A4用紙3枚にわたる北海道自然保護連合の14項目の質問書(左側)と、環境省の一括した回答書(右)=帯広市で2024年5月2日午後1時6分、鈴木斉撮影

 14項目は「日高と十勝にまたがる日高山脈は地理的固有名詞であり、既に十勝は内包されている。屋上屋を架すことになり、論理的におかしいが、ご見解をうかがう」など、十勝追加の根拠をただす内容だ。

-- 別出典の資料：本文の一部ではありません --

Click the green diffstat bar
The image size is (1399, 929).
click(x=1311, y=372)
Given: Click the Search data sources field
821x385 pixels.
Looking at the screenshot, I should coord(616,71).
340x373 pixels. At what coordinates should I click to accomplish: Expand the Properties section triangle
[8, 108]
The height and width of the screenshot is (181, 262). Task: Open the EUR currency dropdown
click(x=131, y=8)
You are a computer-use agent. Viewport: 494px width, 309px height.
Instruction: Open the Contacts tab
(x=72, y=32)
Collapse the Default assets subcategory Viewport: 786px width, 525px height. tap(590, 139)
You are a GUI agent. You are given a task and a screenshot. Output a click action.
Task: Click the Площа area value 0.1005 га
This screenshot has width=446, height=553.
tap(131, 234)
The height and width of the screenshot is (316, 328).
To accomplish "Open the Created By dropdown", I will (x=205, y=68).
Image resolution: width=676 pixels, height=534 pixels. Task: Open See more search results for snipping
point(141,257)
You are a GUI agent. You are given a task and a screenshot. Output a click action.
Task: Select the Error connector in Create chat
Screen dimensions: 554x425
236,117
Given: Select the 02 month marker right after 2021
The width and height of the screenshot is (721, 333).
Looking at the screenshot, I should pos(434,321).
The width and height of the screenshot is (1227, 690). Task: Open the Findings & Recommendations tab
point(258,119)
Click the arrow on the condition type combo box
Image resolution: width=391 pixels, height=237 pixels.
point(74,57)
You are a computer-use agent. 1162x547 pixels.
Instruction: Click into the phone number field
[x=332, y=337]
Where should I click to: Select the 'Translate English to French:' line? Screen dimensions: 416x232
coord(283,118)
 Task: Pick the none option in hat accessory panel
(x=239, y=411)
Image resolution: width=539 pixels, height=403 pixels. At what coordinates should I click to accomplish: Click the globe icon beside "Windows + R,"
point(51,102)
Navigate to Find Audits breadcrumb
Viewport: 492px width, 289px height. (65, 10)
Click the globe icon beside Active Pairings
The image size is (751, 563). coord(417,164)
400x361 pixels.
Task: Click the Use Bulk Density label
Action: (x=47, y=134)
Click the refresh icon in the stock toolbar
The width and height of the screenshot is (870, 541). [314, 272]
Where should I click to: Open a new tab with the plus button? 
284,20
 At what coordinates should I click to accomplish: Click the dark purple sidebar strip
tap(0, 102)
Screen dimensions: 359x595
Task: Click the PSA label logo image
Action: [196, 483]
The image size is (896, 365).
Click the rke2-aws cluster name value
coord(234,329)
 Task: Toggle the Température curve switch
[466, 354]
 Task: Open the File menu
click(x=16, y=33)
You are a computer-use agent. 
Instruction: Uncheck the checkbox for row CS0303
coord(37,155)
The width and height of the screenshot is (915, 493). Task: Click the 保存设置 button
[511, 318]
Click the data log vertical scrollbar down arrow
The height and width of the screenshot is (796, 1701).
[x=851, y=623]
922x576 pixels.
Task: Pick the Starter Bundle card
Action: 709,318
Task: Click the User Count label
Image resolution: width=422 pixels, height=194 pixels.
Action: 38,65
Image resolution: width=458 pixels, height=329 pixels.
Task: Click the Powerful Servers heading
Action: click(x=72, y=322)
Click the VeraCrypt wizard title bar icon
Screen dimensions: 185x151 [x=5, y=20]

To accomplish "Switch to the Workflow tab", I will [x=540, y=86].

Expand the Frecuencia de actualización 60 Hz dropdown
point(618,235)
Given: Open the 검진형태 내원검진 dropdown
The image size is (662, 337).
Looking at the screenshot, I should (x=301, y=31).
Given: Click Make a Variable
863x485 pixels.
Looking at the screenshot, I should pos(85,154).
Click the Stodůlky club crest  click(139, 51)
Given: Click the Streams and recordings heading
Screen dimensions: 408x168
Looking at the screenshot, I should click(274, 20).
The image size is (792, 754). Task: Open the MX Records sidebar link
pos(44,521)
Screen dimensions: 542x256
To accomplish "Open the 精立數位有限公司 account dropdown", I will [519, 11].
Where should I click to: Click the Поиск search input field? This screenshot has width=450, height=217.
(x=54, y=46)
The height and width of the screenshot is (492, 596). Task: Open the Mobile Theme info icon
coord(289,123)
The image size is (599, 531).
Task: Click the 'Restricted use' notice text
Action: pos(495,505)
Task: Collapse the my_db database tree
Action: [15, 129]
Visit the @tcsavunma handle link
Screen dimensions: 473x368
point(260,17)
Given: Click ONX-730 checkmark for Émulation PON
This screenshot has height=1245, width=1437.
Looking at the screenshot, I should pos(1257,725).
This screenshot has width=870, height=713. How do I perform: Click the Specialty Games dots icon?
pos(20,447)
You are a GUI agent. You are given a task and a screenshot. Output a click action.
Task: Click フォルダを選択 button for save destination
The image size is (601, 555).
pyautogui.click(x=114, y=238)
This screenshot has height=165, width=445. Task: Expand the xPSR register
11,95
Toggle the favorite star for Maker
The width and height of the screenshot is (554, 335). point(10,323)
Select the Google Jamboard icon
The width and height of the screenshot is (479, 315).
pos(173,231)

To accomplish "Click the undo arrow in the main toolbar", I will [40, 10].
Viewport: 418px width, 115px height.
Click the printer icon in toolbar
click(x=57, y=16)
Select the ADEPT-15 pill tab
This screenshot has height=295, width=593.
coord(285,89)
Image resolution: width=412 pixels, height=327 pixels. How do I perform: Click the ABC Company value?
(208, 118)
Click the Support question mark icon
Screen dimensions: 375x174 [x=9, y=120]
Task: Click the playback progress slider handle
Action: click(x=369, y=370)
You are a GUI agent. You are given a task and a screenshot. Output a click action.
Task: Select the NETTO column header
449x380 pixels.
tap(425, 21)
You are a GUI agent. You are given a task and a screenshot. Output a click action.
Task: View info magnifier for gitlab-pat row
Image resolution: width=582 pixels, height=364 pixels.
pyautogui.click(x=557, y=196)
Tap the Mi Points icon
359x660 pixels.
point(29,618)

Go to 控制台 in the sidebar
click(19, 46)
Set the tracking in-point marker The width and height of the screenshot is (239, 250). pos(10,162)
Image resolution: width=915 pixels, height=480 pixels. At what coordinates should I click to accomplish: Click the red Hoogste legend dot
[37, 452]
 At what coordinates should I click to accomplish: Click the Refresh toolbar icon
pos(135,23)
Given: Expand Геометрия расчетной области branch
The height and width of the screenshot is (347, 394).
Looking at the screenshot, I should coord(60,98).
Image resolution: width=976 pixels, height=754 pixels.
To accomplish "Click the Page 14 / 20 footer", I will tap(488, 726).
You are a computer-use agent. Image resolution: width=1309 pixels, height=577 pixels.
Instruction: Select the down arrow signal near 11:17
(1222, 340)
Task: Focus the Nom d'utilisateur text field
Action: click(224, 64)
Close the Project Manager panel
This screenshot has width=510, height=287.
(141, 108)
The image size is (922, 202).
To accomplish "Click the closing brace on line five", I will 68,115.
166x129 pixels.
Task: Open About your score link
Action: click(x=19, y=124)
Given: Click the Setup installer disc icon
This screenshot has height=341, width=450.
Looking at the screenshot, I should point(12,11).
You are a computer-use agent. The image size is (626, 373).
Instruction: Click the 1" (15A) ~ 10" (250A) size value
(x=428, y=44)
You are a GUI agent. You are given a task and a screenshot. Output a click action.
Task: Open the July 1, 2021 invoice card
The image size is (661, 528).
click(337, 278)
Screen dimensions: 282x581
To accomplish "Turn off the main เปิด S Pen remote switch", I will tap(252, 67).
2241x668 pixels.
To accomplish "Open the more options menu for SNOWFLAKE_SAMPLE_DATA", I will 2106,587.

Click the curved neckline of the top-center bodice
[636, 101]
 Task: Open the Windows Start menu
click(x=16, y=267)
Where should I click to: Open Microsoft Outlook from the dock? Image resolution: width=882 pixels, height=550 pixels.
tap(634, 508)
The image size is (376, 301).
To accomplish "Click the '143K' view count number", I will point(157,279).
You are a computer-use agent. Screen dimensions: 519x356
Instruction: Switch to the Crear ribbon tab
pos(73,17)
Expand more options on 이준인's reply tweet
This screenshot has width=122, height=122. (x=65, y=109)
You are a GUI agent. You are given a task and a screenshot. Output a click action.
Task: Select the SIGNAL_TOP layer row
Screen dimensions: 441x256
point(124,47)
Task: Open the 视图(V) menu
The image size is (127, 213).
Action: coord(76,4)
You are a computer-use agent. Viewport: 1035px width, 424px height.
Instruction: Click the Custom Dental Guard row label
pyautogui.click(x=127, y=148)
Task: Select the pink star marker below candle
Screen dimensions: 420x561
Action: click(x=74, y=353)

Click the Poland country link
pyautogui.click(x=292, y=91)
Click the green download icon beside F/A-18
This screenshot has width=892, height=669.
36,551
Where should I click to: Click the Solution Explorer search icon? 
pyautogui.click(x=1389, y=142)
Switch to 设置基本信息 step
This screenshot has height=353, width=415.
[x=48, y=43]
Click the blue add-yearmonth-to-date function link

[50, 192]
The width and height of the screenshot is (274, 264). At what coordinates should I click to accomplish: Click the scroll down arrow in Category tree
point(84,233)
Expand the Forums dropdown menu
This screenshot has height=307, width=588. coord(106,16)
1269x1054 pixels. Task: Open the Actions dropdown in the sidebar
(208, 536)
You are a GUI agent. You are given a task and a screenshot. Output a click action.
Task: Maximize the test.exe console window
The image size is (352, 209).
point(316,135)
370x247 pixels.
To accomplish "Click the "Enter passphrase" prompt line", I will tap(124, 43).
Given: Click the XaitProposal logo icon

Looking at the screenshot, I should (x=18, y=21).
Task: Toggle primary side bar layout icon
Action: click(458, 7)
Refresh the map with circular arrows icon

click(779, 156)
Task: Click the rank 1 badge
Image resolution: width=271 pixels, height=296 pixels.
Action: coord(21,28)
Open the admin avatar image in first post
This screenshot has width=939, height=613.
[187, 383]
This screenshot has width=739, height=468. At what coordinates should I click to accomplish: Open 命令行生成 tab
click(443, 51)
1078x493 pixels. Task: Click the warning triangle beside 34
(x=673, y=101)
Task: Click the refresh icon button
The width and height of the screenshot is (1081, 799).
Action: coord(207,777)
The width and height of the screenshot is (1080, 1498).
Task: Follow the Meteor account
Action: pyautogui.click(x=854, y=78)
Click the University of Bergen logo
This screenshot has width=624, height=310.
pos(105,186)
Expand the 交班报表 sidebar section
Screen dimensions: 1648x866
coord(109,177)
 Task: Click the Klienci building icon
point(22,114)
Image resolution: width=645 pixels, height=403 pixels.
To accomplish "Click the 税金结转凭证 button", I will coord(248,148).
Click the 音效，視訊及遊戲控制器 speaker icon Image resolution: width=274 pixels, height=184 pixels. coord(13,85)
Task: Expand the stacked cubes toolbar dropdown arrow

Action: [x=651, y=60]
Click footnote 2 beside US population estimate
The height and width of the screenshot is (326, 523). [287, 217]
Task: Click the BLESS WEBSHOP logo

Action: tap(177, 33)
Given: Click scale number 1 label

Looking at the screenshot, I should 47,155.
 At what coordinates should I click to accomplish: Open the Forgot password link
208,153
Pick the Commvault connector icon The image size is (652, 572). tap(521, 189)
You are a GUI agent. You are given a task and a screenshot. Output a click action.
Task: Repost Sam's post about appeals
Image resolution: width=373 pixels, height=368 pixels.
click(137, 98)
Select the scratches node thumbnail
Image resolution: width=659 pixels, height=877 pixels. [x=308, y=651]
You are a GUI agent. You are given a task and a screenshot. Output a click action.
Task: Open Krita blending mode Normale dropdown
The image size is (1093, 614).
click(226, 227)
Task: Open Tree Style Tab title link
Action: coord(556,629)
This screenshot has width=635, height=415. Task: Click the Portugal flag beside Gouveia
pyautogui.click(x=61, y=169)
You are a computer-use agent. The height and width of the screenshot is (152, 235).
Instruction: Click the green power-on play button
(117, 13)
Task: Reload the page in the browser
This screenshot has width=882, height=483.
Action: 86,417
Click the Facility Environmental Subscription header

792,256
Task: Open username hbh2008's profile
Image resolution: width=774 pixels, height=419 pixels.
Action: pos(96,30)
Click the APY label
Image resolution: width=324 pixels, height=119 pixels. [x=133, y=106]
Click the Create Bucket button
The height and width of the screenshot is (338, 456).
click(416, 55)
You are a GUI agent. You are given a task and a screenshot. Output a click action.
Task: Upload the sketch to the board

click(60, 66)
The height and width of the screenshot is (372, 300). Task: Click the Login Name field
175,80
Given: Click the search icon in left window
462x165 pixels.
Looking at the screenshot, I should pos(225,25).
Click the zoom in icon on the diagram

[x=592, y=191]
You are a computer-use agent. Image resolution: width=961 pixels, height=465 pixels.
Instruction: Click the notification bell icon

 これに対し、環境省は回答書(4月22日付)で、新国立公園の保全などには関係市町村との連携が必須と指摘。「かけがえのない財産を次世代に引き継いでいく意識が一層高まることを期待し、市町村長の名前が列記された名称案を審議会に提示した」とした。項目別の回答はなく、同連合は環境相への抗議と同時に、「回答になっていない」と同省に再回答を求めている。

 新名称を巡っては、当初関係団体などから環境省に寄せられた案は①日高山脈襟裳十勝国立公園②日高山脈国立公園③日高山脈襟裳国立公園――の三つだった。

 ①は十勝6市町村と日高7町の首長が、関係自治体の総意として十勝を加えるよう要望した名称。②は道内複数の自然保護団体、③は日高町村議会議長会が求めたもので、ともに十勝追加に反対する立場からの要望だ。

 ところが、環境省は新名称を審議する2月22日の環境審議会自然環境部会で、①案だけを提示した。「反対側の意見も聞くべきだ」との指摘もあり、委員の意見が割れる中、異例の多数決で提示案が了承され、方向性が決まった。ただ、部会長が「次回、十勝を入れる意義の説明がもう少し必要」と付言し、同省に「宿題」を課す事態になった。

 この審議に自然保護団体は猛反発。十勝自然保護協会は「審議は公平性を欠き、自治体要望に沿う形に誘導した」と抗議し、反対要望を無視した理由などを問う質問書を環境省に送付。その回答が不十分だとして、同連合が14項目の質問書を改めて送ることになったという経緯だ。

十勝自然保護協会が4月に主催した日高山脈講演会。名称に反対する署名活動も行われた=帯広市で2024年4月13日午後1時39分、鈴木斉撮影

 同協会の佐藤与志松共同代表は「名称を決めるための本質論議がない」と批判。十勝追加に反対する署名活動を展開し、同協会が4月に主催した講演会「日高山脈の自然の魅力と課題」でも参加者に協力を求めた。

 新名称に十勝を加えるという動きは2020年7月、十勝地方の首長で組織する十勝圏活性化推進期成会(事務局・十勝町村会)が環境省への21年度要望に盛り込んだのが始まりとされる。期成会の内部資料には、要望前の関係団体との交流会で、ある経済人が十勝追加を発案したとする記載もある。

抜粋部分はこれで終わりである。